Lightning flashed and thunder rumbled, gathering strength and momentum until the house shook, the windows rattling in their panes. The bed trembled beneath her. A transformer box out on the curb near their window exploded in a shower of sparks, drawing her attention outside. The streetlights winked out. She barely heard a thing.
Frowning, she reached up, pulling on her ears to try to get them to pop. They must be stopped up for her hearing to be so poor. She stuck her fingers in her ears and wiggled. She yawned and moved her jaw from side to side. Nothing seemed to help. Maybe she’d have to go see Doc in the morning.
Lightning flickered outside like a child playing with the light switch. She wasn’t scared, particularly, but in between the flashes it was pitch black in the room and she wasn’t used to it anymore.
Of course, she’d grown up on the farm without streetlights. Many a day she’d had to visit the outhouse in the black of night. But that was before she married Charlie and he whisked her away to Springfleld. She yawned again and turned to her side. On the bedside table sat a portrait of an elderly man and woman surrounded by younger men, women, and children. She didn’t recognize them.
The furniture looked familiar though. And the patchwork quilt covering her. She rolled onto her back again. Memories stirred and fled with the lightning bolts outside her window. They must be visiting Charlie’s parents, she decided.

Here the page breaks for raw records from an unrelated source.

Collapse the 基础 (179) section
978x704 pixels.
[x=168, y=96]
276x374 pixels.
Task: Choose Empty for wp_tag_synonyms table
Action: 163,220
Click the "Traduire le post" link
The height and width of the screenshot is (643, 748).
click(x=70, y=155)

They often stopped there when they traveled, and their anniversary was coming up. An important one too.
Was it their first? No, they had their two boys already, didn’t they? Yes, Chuck and Roger. And Mildred. Right. Three kids. Maybe it was their fifth anniversary. Charlie loved to surprise her. Where would he take her this time? She hoped they’d leave before the kids woke up. She hated saying goodbye to them. Tears formed in her eyes, just thinking about it.

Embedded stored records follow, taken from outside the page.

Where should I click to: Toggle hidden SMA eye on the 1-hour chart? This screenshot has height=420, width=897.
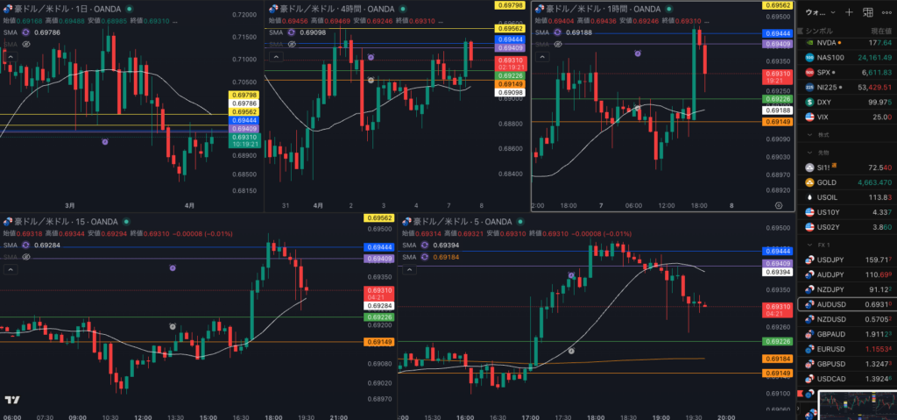557,43
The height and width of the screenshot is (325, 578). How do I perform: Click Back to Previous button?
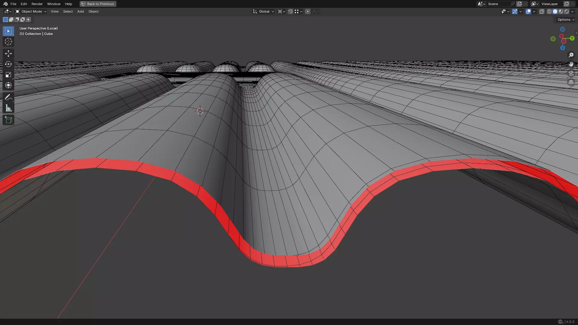point(98,4)
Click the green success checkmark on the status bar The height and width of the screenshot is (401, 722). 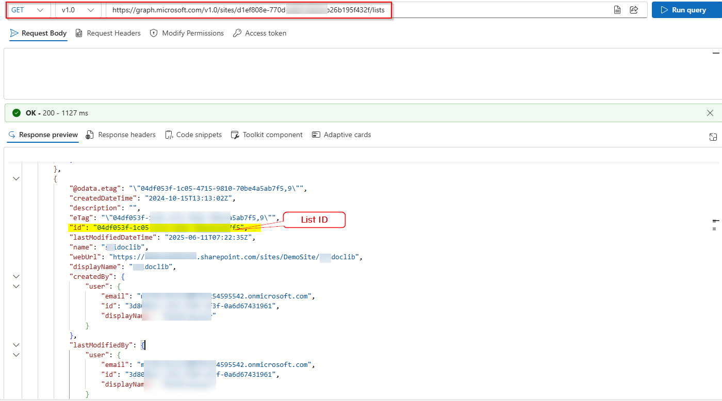click(17, 113)
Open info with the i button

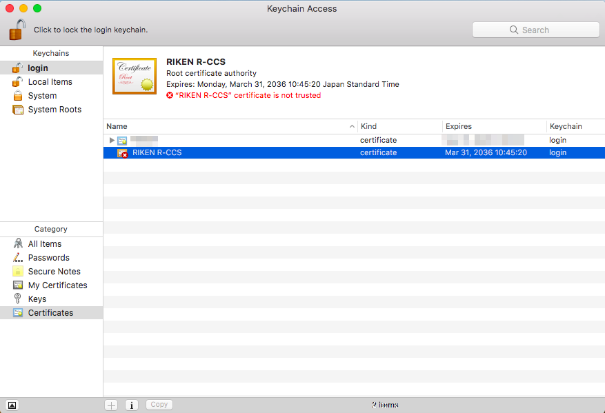(131, 405)
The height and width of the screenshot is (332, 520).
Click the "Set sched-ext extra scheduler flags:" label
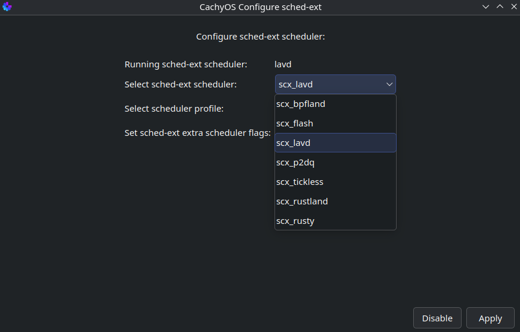pyautogui.click(x=198, y=133)
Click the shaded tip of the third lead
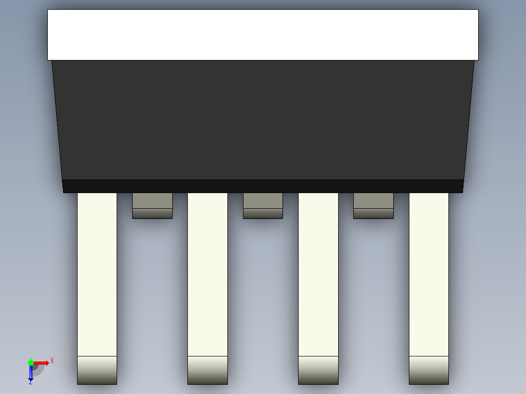Viewport: 526px width, 394px height. click(318, 370)
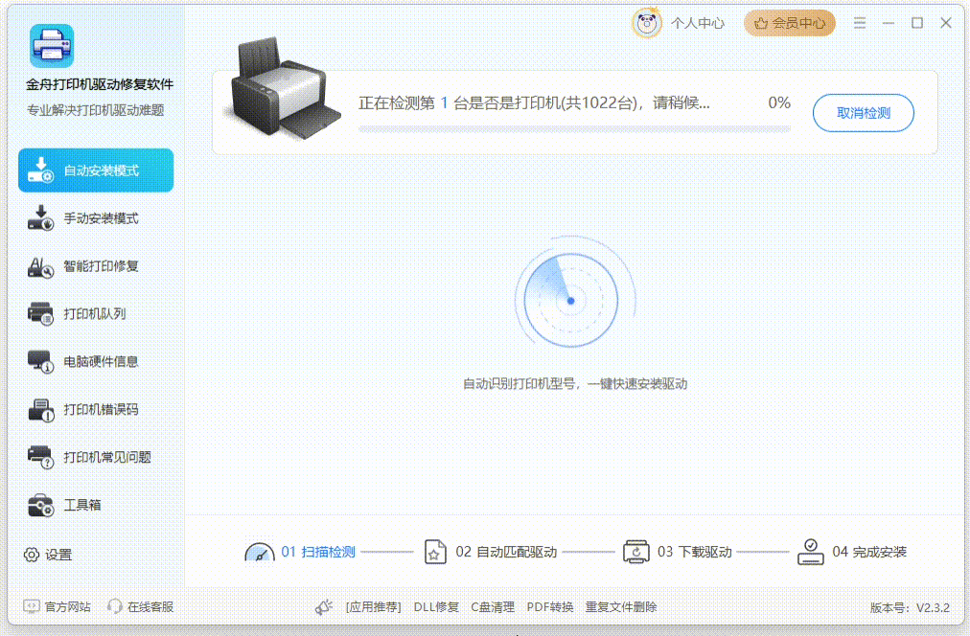Click the panda 个人中心 avatar icon

pyautogui.click(x=646, y=23)
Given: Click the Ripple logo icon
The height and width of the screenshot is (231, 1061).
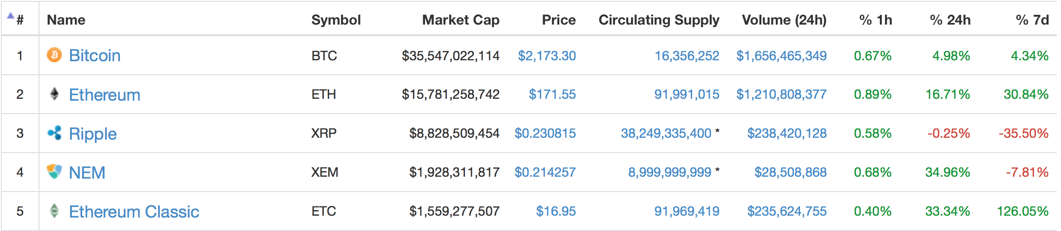Looking at the screenshot, I should 54,133.
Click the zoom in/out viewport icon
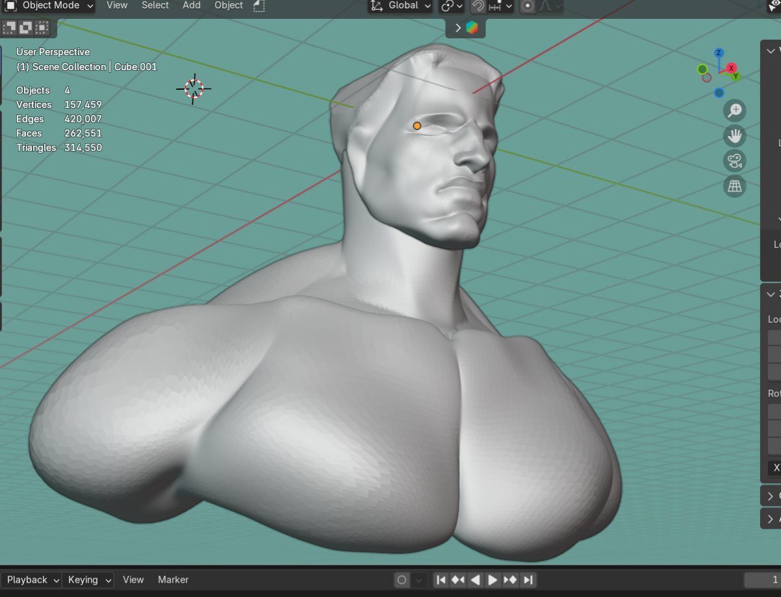Screen dimensions: 781x597 735,111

She reached up to brush them away and froze as the strobing lights revealed withered, knobby, and trembling hands covered with age spots. Mesmerized in horror, she wiggled her fingers, wincing as pain echoed her movements. She brought one hand up to her face to feel the soft, wrinkled skin across her cheekbones.

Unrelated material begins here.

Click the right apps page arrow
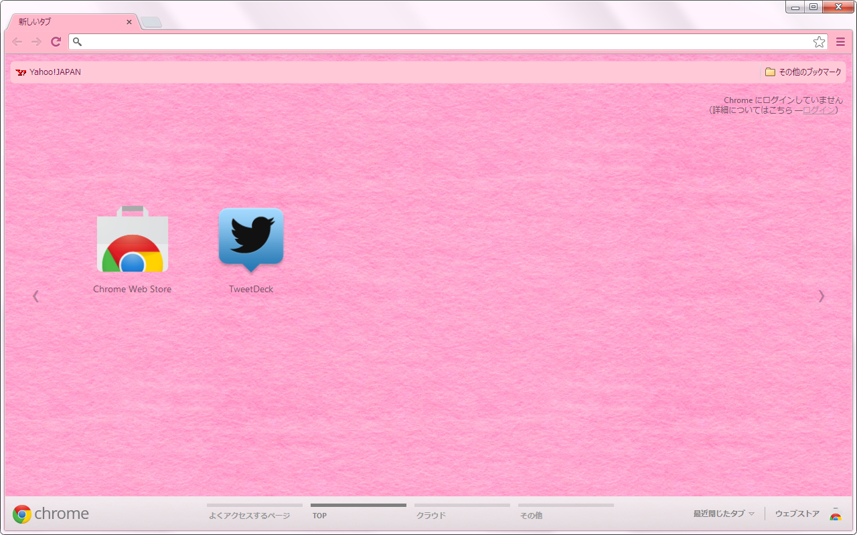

“No,” she muttered. “I’m not old yet.” A nightmare. She must be dreaming. “Fear thou not; for I am with thee—” She tried to concentrate. “Fear thou not; for I am with thee—”
The faded quilt lifted like a wave rolling beneath lily pads. Charlie reached out and pulled her to his thin, bony chest. She relaxed against him. When had he lost so much weight?
“Be not dismayed,” Charlie’s deep voice rumbled in his chest. “For I am thy God: I will strengthen thee; yea, I will help thee; yea, I will uphold thee with the right hand of my righteousness.” He kissed her forehead. ”It’s okay, Maudie. It’s just a thunderstorm. It’ll pass soon, my love.”
“Thank you, Charlie.” She kissed his cheek. “How long are we staying at your parents’ house? And which anniversary is coming up? I’m so tired I can’t think straight.” Draping one arm across him, she snuggled closer. Charlie was getting downright scrawny. She needed to bake him some pies or something.
He didn’t answer, just stroked her hair. She let him do that for a few moments, then raised her head so she could look at him. But the storm was blowing over; the lightning came more infrequently. She couldn’t see him, so she reached up and touched his face. His chest quivered and a sob broke from his lips.
“Charlie!” She crawled up higher so she could kiss him. “What’s the matter?”
He said something she couldn’t hear. “What was that? Please stop mumbling and speak where I can hear you.”
She felt his chest shaking as he chuckled. “I’m not mumbling, babe. You’re deaf as a fence post!”
“I am not deaf. I can hear you perfectly now.” She slapped his chest lightly. He always teased her so. “Now why were you upset a minute ago?”
“A moment of weakness, my love.” He swallowed. “You asked me what anniversary is coming up?”
“Yes. I’m having trouble remembering. I don’t know what’s wrong with me.”
“Oh babe, I love you more than I did when I married you sixty-two years ago.”
She froze. “Did you say sixty-two years?”
“Yes, Maudie. Sixty-two years.”
She shook her head. She was still dreaming; still stuck in this nightmare. In many ways it made perfect sense.
Author's Note: I wrote this short piece for one of my writing class assignments when I was an undergrad at Concordia College. My professor asked me to read it to the class after he gave a short introduction on the subject of unreliable narrators. I wrote this with my beloved maternal grandparents in mind. My grandfather, Charlie, died too early of a heart attack. My grandmother lived for more than twenty years without him, missing him every day.